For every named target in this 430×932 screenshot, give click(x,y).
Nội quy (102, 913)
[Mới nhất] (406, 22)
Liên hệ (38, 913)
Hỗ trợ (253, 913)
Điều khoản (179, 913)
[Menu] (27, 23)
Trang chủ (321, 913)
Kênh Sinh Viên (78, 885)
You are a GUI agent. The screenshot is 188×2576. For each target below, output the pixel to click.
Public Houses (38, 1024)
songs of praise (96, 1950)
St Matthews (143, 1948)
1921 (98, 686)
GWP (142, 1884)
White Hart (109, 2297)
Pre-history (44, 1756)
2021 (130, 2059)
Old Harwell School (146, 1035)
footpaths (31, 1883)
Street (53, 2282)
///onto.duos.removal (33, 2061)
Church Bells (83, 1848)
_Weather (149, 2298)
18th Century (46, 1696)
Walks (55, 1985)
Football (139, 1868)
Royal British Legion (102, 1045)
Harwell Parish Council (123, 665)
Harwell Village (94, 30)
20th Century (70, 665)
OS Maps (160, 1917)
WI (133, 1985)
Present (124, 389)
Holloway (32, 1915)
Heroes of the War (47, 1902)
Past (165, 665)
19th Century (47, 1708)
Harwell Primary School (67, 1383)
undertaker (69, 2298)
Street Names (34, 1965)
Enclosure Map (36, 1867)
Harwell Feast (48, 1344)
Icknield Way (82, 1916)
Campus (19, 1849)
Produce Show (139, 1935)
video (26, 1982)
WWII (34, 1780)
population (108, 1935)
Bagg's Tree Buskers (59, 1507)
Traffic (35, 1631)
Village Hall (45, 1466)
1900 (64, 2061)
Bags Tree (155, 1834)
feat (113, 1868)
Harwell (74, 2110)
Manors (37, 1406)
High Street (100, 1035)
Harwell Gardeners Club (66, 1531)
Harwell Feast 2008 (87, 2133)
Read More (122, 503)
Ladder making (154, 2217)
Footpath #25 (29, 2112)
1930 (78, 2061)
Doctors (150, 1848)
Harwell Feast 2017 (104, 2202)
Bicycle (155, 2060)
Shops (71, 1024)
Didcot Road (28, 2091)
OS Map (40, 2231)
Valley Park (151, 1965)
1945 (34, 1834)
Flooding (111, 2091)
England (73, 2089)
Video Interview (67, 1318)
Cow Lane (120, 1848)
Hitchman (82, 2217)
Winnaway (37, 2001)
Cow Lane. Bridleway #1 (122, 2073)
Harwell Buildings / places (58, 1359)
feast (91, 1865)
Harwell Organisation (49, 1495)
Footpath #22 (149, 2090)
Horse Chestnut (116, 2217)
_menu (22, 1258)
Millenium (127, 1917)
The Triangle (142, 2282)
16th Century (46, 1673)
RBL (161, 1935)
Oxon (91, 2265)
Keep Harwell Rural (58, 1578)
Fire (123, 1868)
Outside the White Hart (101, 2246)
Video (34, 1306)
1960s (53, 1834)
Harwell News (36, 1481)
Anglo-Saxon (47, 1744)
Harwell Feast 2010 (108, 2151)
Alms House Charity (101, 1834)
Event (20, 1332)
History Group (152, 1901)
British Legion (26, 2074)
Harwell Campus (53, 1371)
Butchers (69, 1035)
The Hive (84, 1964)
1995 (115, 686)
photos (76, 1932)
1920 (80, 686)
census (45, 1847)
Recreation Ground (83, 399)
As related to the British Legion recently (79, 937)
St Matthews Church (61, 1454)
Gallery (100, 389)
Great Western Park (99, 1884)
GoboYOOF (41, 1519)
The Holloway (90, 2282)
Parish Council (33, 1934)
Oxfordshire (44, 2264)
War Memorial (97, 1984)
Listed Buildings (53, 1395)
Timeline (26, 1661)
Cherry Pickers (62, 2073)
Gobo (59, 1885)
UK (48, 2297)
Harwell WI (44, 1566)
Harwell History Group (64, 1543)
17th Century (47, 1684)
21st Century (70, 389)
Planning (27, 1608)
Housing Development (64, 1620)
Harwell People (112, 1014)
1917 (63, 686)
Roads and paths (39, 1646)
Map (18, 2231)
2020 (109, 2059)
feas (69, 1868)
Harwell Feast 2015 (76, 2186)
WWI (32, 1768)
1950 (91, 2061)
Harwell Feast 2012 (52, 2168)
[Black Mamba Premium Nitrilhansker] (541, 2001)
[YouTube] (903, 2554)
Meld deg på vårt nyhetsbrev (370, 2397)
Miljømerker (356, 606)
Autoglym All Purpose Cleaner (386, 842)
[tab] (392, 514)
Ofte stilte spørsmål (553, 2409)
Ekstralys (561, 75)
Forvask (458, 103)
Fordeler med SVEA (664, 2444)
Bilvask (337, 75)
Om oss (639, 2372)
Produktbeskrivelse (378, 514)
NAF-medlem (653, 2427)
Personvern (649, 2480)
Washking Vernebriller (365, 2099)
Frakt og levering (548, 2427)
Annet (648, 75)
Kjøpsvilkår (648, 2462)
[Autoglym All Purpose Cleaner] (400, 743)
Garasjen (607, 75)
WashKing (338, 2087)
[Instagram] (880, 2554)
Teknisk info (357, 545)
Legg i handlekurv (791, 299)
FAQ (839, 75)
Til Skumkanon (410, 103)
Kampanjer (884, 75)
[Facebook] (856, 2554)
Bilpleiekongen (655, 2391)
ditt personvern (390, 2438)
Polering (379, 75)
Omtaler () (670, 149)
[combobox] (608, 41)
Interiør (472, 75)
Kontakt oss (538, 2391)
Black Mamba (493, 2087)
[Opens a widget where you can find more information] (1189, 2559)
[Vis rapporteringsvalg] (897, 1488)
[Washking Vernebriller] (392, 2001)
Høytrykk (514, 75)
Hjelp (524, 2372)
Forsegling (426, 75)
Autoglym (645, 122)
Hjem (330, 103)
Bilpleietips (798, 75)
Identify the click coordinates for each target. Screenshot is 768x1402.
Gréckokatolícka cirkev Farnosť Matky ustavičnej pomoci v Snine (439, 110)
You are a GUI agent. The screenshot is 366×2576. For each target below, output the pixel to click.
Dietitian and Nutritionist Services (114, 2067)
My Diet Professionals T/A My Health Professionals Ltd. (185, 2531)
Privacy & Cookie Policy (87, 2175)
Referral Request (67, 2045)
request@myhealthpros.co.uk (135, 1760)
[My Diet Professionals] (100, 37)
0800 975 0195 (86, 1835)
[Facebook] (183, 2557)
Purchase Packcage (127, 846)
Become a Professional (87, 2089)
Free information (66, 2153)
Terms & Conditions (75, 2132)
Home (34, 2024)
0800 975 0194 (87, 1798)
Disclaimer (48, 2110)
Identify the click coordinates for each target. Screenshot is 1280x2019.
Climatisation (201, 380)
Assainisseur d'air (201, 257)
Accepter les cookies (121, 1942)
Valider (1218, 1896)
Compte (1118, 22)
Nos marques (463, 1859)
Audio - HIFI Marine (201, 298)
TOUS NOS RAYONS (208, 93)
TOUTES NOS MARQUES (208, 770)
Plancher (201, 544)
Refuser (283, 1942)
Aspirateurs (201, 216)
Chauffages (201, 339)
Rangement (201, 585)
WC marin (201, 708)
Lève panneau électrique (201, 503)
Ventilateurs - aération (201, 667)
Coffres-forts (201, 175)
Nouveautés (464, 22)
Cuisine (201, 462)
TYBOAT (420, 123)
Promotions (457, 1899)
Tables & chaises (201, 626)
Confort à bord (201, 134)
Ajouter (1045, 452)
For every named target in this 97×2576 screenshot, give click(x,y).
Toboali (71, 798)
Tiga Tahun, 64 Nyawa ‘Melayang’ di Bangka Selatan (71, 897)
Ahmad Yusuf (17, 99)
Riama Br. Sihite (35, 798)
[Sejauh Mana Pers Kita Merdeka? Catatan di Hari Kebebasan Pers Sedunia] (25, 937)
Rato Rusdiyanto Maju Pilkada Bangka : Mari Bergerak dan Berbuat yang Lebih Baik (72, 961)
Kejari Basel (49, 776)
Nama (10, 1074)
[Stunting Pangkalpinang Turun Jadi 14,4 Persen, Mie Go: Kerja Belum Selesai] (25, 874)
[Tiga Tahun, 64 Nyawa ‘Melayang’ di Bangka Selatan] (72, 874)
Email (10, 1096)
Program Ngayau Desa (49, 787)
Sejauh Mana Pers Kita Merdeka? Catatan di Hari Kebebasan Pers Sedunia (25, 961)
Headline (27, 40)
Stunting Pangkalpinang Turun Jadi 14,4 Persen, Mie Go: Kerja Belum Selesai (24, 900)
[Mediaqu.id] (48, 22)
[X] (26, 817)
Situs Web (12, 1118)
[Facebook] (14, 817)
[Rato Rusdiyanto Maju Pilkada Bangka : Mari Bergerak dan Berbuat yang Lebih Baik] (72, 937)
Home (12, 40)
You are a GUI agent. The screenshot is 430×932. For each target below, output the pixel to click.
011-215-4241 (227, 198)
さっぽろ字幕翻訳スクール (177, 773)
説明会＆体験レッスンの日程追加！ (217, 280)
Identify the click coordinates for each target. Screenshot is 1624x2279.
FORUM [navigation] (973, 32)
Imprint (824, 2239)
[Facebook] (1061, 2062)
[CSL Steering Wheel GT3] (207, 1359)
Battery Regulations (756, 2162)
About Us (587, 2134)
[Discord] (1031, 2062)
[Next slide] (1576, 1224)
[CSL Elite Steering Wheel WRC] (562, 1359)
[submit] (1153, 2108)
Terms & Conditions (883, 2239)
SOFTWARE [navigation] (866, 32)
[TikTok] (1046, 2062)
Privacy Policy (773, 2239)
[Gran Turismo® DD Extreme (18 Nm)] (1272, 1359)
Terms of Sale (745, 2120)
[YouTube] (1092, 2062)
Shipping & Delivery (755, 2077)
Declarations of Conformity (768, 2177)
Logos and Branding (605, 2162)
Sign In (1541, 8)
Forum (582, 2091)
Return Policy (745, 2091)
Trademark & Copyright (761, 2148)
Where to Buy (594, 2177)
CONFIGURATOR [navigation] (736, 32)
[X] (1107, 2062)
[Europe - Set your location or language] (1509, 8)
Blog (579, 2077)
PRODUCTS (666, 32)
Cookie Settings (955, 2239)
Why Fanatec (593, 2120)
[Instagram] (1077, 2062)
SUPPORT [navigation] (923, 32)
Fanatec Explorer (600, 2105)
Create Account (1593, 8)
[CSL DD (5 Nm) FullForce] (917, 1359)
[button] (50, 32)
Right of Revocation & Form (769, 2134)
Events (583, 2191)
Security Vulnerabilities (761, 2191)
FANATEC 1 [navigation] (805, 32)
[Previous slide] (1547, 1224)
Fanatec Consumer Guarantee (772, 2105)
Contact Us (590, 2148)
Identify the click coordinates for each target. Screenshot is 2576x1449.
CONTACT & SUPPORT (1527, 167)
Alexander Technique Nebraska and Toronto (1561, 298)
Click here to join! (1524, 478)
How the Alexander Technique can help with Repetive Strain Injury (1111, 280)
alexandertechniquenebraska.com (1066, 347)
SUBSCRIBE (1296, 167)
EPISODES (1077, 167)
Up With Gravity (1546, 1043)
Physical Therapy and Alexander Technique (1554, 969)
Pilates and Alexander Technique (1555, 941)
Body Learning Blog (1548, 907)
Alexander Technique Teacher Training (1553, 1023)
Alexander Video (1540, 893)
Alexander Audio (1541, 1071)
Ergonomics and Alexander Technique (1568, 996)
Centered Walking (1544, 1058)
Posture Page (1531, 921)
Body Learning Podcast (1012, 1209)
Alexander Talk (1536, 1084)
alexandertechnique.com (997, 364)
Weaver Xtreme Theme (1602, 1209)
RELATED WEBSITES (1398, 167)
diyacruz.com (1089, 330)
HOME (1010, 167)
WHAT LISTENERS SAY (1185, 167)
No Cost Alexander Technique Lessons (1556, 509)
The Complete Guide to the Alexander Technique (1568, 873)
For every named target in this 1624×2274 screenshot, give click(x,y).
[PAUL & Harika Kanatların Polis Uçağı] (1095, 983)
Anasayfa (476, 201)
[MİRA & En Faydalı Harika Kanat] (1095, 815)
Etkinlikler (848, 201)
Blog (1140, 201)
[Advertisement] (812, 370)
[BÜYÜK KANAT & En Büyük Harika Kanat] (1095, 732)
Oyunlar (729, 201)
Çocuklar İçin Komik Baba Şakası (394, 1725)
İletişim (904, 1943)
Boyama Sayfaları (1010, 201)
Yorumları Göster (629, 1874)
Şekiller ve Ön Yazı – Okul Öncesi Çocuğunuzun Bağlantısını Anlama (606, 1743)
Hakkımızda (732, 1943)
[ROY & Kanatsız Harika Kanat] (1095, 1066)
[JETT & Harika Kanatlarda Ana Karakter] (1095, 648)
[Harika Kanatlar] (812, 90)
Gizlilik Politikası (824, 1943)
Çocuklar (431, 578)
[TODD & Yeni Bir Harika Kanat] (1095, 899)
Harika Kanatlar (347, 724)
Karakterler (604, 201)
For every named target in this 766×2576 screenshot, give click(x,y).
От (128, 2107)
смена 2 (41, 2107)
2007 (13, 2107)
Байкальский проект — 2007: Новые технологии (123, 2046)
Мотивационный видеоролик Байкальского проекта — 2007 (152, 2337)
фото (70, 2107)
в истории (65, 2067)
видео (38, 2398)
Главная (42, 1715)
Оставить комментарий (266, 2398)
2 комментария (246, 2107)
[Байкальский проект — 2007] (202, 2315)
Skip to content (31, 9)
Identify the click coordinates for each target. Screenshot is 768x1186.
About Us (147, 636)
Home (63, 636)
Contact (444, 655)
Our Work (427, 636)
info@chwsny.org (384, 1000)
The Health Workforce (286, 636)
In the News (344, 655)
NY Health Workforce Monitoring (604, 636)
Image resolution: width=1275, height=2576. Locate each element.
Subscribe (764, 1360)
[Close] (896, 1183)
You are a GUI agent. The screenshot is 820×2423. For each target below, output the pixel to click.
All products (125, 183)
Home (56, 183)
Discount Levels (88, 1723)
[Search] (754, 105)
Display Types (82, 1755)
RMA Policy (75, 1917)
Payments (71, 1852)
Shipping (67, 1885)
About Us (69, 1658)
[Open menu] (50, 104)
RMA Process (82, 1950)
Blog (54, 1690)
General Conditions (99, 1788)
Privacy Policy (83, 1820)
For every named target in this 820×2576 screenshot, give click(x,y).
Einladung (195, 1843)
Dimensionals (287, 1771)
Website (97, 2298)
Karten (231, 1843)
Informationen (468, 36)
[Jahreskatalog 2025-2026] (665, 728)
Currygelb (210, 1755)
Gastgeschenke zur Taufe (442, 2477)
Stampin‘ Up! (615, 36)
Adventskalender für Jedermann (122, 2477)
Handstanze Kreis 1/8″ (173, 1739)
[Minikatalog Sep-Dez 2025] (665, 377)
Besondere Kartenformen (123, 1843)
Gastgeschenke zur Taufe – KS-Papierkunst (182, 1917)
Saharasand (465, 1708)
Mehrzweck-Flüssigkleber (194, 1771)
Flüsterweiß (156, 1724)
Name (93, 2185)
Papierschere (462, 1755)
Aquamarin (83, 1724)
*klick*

Task objective:
From the line containing "Polering (379, 75)" down to the line containing "TOUTES NOS MARQUES (208, 770)" in the material above, reproduce every line exactly, including the two end lines.

Task output:
Polering (379, 75)
Omtaler () (670, 149)
[combobox] (608, 41)
Interiør (472, 75)
Kontakt oss (538, 2391)
Black Mamba (493, 2087)
[Opens a widget where you can find more information] (1189, 2559)
[Vis rapporteringsvalg] (897, 1488)
[Washking Vernebriller] (392, 2001)
Høytrykk (514, 75)
Hjelp (524, 2372)
Forsegling (426, 75)
Autoglym (645, 122)
Hjem (330, 103)
Bilpleietips (798, 75)
Identify the click coordinates for each target. Screenshot is 768x1402.
Gréckokatolícka cirkev Farnosť Matky ustavičnej pomoci v Snine (439, 110)
You are a GUI agent. The screenshot is 366×2576. For each target below, output the pixel to click.
Dietitian and Nutritionist Services (114, 2067)
My Diet Professionals T/A My Health Professionals Ltd. (185, 2531)
Privacy & Cookie Policy (87, 2175)
Referral Request (67, 2045)
request@myhealthpros.co.uk (135, 1760)
[My Diet Professionals] (100, 37)
0800 975 0195 (86, 1835)
[Facebook] (183, 2557)
Purchase Packcage (127, 846)
Become a Professional (87, 2089)
Free information (66, 2153)
Terms & Conditions (75, 2132)
Home (34, 2024)
0800 975 0194 (87, 1798)
Disclaimer (48, 2110)
Identify the click coordinates for each target. Screenshot is 1280x2019.
Climatisation (201, 380)
Assainisseur d'air (201, 257)
Accepter les cookies (121, 1942)
Valider (1218, 1896)
Compte (1118, 22)
Nos marques (463, 1859)
Audio - HIFI Marine (201, 298)
TOUS NOS RAYONS (208, 93)
TOUTES NOS MARQUES (208, 770)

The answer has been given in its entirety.